INSTRUCTIONS TO FOLLOW
Up to and including the line that contains "The image size is (1020, 638).", return every line from the start of the data, unchanged.

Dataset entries
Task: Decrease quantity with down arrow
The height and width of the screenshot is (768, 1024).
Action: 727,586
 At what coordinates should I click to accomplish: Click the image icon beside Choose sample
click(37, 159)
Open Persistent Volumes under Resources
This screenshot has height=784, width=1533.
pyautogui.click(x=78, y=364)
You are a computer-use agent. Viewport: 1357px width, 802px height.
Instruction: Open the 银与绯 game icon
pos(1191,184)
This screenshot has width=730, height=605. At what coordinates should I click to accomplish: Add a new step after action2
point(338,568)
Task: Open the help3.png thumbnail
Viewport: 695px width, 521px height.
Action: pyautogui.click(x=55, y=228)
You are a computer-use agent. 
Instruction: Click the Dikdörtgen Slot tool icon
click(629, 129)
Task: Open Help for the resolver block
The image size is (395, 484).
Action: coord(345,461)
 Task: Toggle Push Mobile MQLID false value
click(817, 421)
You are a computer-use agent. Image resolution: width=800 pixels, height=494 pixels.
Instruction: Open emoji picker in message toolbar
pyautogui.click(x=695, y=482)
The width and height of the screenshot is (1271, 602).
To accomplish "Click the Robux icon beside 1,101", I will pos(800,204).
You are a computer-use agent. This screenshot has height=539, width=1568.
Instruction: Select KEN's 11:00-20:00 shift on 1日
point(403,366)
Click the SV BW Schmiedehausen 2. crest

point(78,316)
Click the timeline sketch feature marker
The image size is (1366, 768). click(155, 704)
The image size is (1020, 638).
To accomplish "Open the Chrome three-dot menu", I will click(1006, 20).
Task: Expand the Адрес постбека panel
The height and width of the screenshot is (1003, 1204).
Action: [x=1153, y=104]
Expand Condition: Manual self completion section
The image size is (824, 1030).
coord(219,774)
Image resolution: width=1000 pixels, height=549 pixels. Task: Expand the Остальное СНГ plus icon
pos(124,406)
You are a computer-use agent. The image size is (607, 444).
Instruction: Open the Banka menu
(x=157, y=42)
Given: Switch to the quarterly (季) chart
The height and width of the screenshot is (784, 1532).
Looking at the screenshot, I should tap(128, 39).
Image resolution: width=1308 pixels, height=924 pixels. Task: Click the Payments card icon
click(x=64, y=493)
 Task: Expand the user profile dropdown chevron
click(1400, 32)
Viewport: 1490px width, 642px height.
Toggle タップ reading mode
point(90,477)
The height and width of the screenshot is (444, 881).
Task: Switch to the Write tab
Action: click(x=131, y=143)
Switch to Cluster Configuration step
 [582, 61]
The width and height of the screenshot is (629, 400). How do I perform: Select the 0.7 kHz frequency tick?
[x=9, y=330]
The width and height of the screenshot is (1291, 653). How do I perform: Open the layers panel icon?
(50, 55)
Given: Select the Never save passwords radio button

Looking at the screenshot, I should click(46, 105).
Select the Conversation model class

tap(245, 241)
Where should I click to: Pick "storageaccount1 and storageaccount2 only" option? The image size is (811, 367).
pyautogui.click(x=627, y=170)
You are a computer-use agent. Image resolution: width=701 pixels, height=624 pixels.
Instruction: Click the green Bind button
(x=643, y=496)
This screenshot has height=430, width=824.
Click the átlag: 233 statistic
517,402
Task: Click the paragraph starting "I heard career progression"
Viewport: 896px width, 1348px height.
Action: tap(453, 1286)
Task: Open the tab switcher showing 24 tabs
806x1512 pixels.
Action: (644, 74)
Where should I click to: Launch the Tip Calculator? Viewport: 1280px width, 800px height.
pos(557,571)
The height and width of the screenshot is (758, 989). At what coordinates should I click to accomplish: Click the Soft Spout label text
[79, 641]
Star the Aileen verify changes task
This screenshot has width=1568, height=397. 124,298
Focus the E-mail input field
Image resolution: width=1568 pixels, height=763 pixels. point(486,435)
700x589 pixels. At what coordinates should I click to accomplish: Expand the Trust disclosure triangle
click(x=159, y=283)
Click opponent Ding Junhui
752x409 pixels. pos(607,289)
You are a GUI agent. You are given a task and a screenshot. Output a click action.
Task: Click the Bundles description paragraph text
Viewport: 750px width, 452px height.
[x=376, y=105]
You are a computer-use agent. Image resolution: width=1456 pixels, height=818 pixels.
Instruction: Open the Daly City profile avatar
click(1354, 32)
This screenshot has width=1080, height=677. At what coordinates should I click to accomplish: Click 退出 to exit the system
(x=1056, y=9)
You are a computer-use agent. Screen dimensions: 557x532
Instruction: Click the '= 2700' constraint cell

RESPONSE
Task: Decrease quantity with down arrow
The height and width of the screenshot is (768, 1024).
Action: 727,586
 At what coordinates should I click to accomplish: Click the image icon beside Choose sample
click(37, 159)
Open Persistent Volumes under Resources
This screenshot has height=784, width=1533.
pyautogui.click(x=78, y=364)
You are a computer-use agent. Viewport: 1357px width, 802px height.
Instruction: Open the 银与绯 game icon
pos(1191,184)
This screenshot has width=730, height=605. At what coordinates should I click to accomplish: Add a new step after action2
point(338,568)
Task: Open the help3.png thumbnail
Viewport: 695px width, 521px height.
Action: pyautogui.click(x=55, y=228)
You are a computer-use agent. 
Instruction: Click the Dikdörtgen Slot tool icon
click(629, 129)
Task: Open Help for the resolver block
The image size is (395, 484).
Action: coord(345,461)
 Task: Toggle Push Mobile MQLID false value
click(817, 421)
You are a computer-use agent. Image resolution: width=800 pixels, height=494 pixels.
Instruction: Open emoji picker in message toolbar
pyautogui.click(x=695, y=482)
The width and height of the screenshot is (1271, 602).
To accomplish "Click the Robux icon beside 1,101", I will pos(800,204).
You are a computer-use agent. This screenshot has height=539, width=1568.
Instruction: Select KEN's 11:00-20:00 shift on 1日
point(403,366)
Click the SV BW Schmiedehausen 2. crest

point(78,316)
Click the timeline sketch feature marker
The image size is (1366, 768). click(155, 704)
The image size is (1020, 638).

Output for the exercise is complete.